Task material:
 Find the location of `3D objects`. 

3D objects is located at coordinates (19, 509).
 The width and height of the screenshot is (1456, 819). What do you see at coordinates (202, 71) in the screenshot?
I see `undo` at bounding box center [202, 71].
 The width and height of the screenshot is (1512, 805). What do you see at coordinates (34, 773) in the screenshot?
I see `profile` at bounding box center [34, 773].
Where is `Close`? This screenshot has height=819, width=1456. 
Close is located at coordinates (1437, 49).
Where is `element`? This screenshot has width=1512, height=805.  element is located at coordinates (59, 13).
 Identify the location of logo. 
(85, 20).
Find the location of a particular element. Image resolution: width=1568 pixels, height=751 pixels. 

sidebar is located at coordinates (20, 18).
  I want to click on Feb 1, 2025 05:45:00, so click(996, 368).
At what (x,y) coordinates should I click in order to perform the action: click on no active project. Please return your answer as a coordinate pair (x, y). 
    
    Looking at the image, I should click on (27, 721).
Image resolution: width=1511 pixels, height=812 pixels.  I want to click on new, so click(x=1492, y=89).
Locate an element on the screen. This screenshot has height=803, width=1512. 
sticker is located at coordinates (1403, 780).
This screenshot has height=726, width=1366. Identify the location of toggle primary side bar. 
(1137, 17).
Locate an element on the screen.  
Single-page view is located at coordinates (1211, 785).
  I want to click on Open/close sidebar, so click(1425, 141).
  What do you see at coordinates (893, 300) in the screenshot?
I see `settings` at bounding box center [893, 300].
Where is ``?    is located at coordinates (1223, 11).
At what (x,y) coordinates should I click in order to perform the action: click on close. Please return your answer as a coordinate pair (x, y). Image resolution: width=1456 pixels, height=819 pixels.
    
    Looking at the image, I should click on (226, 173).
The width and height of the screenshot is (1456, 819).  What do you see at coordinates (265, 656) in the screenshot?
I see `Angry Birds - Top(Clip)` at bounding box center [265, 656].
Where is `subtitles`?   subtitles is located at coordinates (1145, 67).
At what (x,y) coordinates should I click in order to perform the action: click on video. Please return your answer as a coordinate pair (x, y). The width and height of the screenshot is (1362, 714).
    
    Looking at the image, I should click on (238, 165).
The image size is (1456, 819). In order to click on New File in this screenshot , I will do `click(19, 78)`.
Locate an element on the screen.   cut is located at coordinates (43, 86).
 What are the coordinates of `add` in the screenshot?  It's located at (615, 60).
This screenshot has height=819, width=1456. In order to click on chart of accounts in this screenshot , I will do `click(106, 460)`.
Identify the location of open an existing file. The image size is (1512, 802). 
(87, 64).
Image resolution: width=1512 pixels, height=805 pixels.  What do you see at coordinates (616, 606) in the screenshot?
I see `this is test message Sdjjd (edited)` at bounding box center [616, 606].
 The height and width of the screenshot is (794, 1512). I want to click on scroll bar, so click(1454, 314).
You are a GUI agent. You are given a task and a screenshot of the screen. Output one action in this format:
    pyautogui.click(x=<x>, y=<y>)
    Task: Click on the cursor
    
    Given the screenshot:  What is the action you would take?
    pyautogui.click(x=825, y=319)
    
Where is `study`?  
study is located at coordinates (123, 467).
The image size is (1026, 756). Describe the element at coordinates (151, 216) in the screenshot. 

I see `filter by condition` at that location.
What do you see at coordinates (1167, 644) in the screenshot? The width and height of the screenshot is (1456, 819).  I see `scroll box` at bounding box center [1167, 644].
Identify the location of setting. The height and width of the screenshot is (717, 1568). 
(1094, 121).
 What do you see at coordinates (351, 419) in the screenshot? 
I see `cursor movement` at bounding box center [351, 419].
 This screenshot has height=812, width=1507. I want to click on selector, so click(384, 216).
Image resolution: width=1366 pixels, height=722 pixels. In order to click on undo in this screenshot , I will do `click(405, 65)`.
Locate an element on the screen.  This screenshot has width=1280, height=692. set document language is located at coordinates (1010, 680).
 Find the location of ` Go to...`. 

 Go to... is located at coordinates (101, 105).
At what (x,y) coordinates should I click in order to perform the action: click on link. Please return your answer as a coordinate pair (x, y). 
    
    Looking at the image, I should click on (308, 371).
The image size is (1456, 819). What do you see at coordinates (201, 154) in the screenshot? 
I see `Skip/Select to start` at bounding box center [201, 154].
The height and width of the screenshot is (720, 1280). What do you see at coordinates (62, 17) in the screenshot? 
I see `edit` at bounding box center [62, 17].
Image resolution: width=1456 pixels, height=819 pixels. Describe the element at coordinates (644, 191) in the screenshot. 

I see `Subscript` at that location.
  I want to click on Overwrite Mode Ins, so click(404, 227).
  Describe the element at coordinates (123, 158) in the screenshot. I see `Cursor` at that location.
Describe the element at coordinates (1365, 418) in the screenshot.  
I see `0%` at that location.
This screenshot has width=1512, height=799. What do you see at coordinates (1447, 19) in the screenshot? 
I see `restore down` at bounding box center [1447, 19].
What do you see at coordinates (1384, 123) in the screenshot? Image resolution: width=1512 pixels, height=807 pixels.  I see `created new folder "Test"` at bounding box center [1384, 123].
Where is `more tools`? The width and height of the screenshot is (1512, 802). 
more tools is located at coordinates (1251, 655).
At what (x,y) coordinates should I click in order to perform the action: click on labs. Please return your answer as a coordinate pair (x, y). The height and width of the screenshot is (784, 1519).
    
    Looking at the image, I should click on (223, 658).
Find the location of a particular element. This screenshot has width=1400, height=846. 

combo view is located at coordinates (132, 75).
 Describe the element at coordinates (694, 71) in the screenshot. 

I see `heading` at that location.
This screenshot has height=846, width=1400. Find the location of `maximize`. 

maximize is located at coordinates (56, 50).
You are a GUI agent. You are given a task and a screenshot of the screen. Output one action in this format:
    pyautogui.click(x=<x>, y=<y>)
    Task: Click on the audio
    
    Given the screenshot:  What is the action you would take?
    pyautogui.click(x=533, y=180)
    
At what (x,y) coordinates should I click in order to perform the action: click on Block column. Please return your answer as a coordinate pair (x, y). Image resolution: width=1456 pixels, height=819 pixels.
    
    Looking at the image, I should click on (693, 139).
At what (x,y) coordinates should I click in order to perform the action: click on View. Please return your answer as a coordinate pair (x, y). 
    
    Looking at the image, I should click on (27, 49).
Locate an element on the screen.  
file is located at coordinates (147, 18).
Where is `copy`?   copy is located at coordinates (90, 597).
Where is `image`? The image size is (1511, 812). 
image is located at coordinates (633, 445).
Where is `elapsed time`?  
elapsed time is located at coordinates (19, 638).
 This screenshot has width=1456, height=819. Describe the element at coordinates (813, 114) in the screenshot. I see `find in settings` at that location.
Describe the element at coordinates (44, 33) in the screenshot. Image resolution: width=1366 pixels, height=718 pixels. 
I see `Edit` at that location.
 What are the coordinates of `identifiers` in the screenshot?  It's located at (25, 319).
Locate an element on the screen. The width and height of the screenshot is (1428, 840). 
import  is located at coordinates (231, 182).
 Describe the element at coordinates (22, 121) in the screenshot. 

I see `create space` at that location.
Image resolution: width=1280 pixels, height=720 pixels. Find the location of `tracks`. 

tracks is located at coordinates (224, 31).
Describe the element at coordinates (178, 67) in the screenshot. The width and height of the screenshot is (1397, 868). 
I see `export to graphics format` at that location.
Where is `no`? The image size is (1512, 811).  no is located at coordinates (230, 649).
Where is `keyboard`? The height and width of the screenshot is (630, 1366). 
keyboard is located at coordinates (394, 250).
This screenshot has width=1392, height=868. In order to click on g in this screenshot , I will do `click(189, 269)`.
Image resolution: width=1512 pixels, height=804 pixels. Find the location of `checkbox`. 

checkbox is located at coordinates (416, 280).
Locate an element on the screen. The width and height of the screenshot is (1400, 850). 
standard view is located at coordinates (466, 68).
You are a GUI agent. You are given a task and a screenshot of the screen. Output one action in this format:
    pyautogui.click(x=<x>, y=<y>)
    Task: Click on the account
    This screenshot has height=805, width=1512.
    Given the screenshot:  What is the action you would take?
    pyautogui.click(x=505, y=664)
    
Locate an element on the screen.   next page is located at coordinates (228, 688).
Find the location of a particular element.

The request: Repeat the entries from the start through the line containing "Close is located at coordinates (1437, 49).", word for word.

Full output:
 Find the location of `3D objects`. 

3D objects is located at coordinates (19, 509).
 The width and height of the screenshot is (1456, 819). What do you see at coordinates (202, 71) in the screenshot?
I see `undo` at bounding box center [202, 71].
 The width and height of the screenshot is (1512, 805). What do you see at coordinates (34, 773) in the screenshot?
I see `profile` at bounding box center [34, 773].
Where is `Close`? This screenshot has height=819, width=1456. 
Close is located at coordinates (1437, 49).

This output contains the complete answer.